> Exercise directions
Look for the string "agent" in the data below, and copy each line that holds it.

> Extracted entries
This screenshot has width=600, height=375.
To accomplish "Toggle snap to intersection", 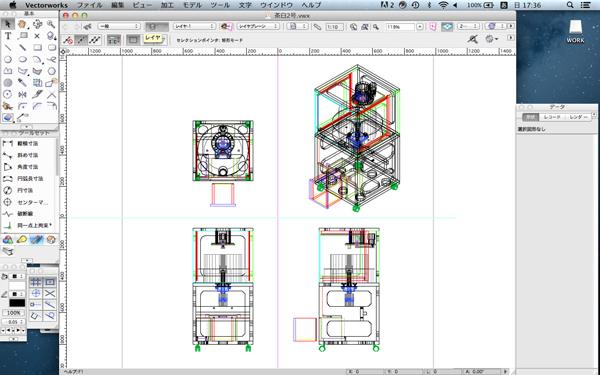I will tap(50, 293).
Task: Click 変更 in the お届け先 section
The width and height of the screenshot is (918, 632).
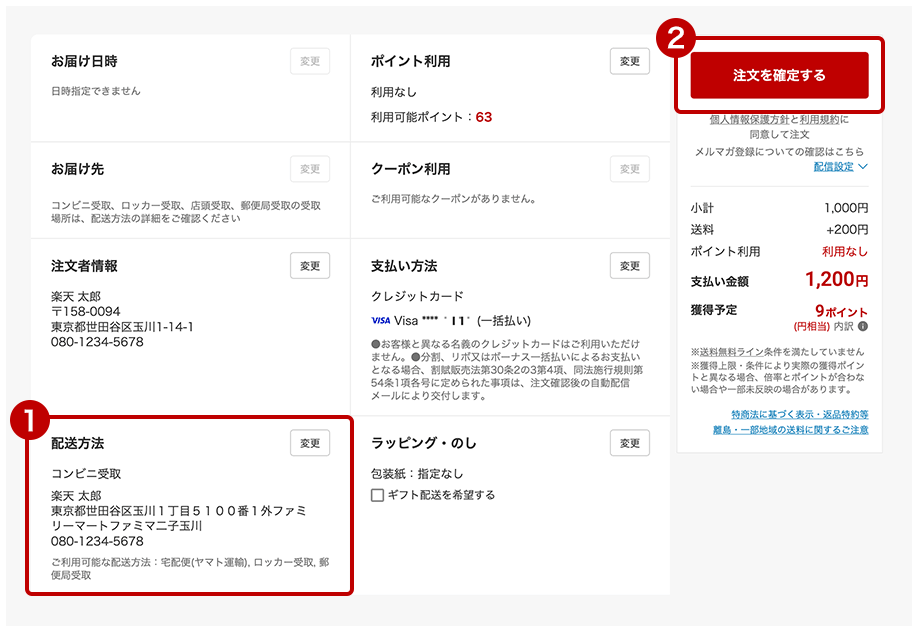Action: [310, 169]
* * *
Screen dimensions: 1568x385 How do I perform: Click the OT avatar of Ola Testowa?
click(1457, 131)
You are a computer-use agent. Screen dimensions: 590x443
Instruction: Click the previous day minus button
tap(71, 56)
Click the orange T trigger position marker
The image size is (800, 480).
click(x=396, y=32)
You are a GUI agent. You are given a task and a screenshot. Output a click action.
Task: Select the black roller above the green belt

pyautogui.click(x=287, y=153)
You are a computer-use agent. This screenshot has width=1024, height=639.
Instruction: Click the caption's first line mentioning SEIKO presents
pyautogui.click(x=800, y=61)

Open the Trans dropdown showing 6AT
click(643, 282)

> Your solution
You are a computer-use agent. Screen dimensions: 590x443
You are a GUI agent. You are given a task and a screenshot. Output a click action.
You are a computer-use agent. This screenshot has width=1024, height=639.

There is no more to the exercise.